━━━━━ Quoted text

The directors are responsible for the maintenance and integrity of the corporate and financial information included on the company's website. Legislation in the United Kingdom governing the preparation and dissemination of financial statements may differ from legislation in other jurisdictions.

 

To the best of my knowledge:

 

· the financial statements, prepared in accordance with applicable accounting standards, give a true and fair view of the assets, liabilities, financial position and profit or loss of the company and the undertakings included in the consolidation taken as a whole; and

· the annual report, including the strategic report, includes a fair review of the development and performance of the business and the position of the company and the undertakings included in the consolidation taken as a whole, together with a description of the principal risks and uncertainties that they face.

 

 

 

 

C Weinberg

Director

 

7 July 2014

ASSOCIATED BRITISH ENGINEERING PLC

 

CORPORATE GOVERNANCE REPORT

 

(AS REFERRED TO IN THE DIRECTORS' REPORT)

 

 

In accordance with the requirements of the Listing Rules of the Financial Services Authority, set out below are details of the Company's corporate governance arrangements, including a statement as to how the Company applies the principles of Section 1 of the UK Corporate Governance Code, together with a statement regarding its compliance with specific provisions. Whilst welcoming the principles contained within the Code, the Board considers that it should be recognised that what may be appropriate for a large Company may not necessarily be so appropriate for a smaller company and the Company's current circumstances. As a result, the Company has been in compliance throughout the year with the provisions set out in the UK Corporate Governance Code with the following exceptions:-

 

· The division of responsibilities between the roles of chairman and chief executive have not been clearly established, set out in writing and agreed by the Board. This is contrary to provision A.2.1. This has not been put in place because there is no chief executive on the Board;

 

· The Company does not have a Nomination Committee, this is contrary to provisions B2.1-B2.2. This has not been considered necessary due to the size and nature of the Board which consists of four non-executive directors;

 

· The non-executive directors of the Company have not been appointed for specific terms as required by provision B2.3. This has not been considered necessary to date but is being actively considered by the Board;

 

· There is no formal training programme for new directors on joining the Board. This is contrary to provision B4.2. This has not been considered necessary to date but is being actively considered by the Board;

 

· The Board has not undertaken a formal and rigorous annual evaluation of its own performance and the individual directors. This is contrary to provision B.6.1. This has not been considered necessary to date but is being actively considered by the Board.

 

Board of Directors

 

The Board comprises four non-executive directors, as detailed in the Directors' Report.

━━━━━━━━━━

■ **Work to do**
a – According to the governance report, why was no written division of responsibilities between the chairman and chief executive established?
b – Identify every provision of the UK Corporate Governance Code that the governance report says the Company did not comply with.
c – Continue the governance report, starting after its final sentence.

━━━━━ Source material

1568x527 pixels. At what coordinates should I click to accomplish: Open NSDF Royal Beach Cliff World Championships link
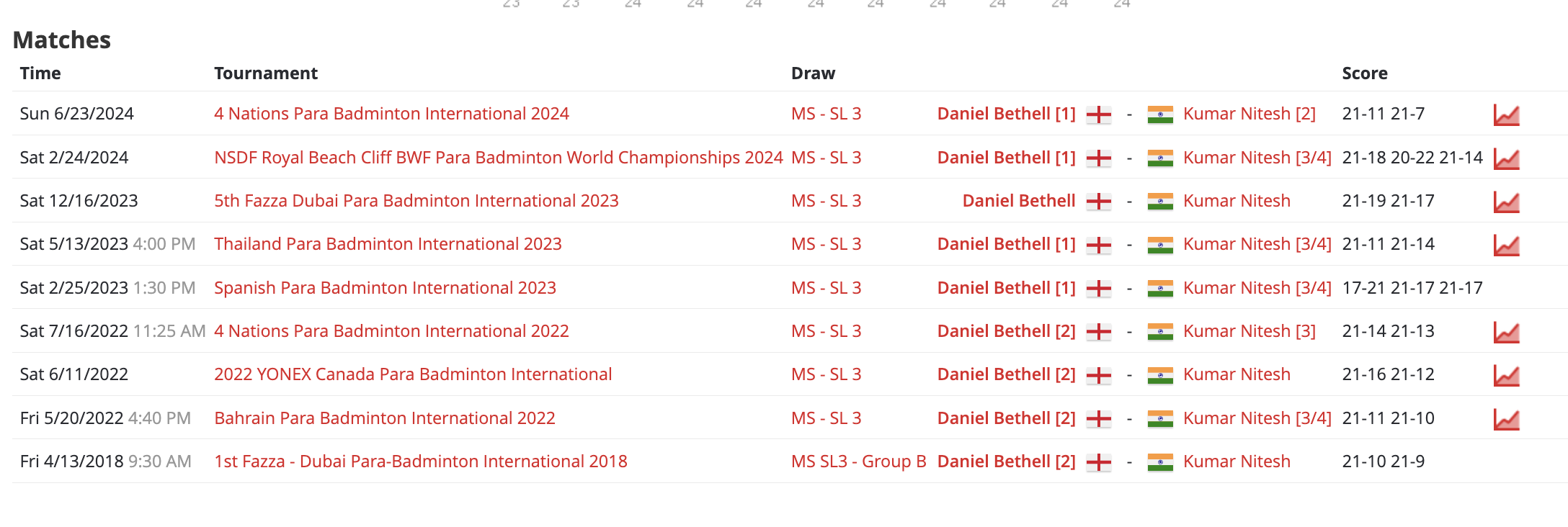tap(498, 158)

━━━━━━━━━━

■ **Answers to the tasks**
a – There is no chief executive on the Board.

b – A.2.1, B2.1-B2.2, B2.3, B4.2, B.6.1

c –
In common with other organisations of a similar size, the directors review all the transactions and activities of the business. The Board of Directors is responsible for formulating strategy and monitoring financial performance. The directors are in frequent contact throughout the year in connection with the Group's business, meet as required and also attend one formal Board meeting. The strategies proposed by management of the subsidiary are fully discussed, critically examined against the best and long term interests of not only the shareholders, but also employees, customers, suppliers and various communities within which the Group operates. During the year, all four serving directors were in attendance at the Board meeting. The Board retains full responsibility for the direction and control of the Group and has a formal schedule of matters in respect of which decisions are reserved to it, covering key areas including strategy formulation, acquisitions or disposals, approval of the budget for the subsidiary, financial results, board appointments and proposals for dividend payments.

 

The Board has full and timely access to relevant information throughout the Group.

 

All directors have access to the advice and services of the Company Secretary, who is responsible to the Board for ensuring that Board procedures are compiled with. There is also formal agreed procedure for directors in the furtherance of their duties to take independent professional advice as necessary at the Company's expense.

 

The business address of each of the directors is 9 High Street, Little Eversden, Cambridge CB23 1HE.

 

The Board is supported by a senior management team which includes the following individuals:

 

Stewart Davis (66), managing director of BPE. Stewart has worked for BPE for 51 years, and is qualified as a mechanical engineer. As Sales Director from 1985 he was responsible for negotiating major naval contracts with international governments for the supply of spare parts and technical support for vessels supplied by the Ministry of Defence. He was appointed Managing Director in 2007.

 

Rupert Pearce Gould (62), chairman of BPE. Rupert is a chartered accountant and has served as an executive director and chairman in both the public and private sector. He has been chairman of BPE since 2000.

ASSOCIATED BRITISH ENGINEERING PLC

 

CORPORATE GOVERNANCE REPORT (continued)

 

 

Non-Executive Directors

 

The biographies of the directors appear on page 54 and show considerable and varied experience in the business world and the City. The Board has appointed Andrew Beaumont as a senior independent non-executive director. There have been no changes in the other significant commitments of the Chairman.

 

All directors have access to the advice and services of the Company Secretary, who is responsible to the Board for ensuring that Board procedures are complied with. There is also a formal agreed procedure for directors in the furtherance of their duties to take independent professional advice as necessary at the Company's expense.

 

Under the Company's Articles of Association, at least one third of the directors retire from office each year. The retiring director is eligible for re-election.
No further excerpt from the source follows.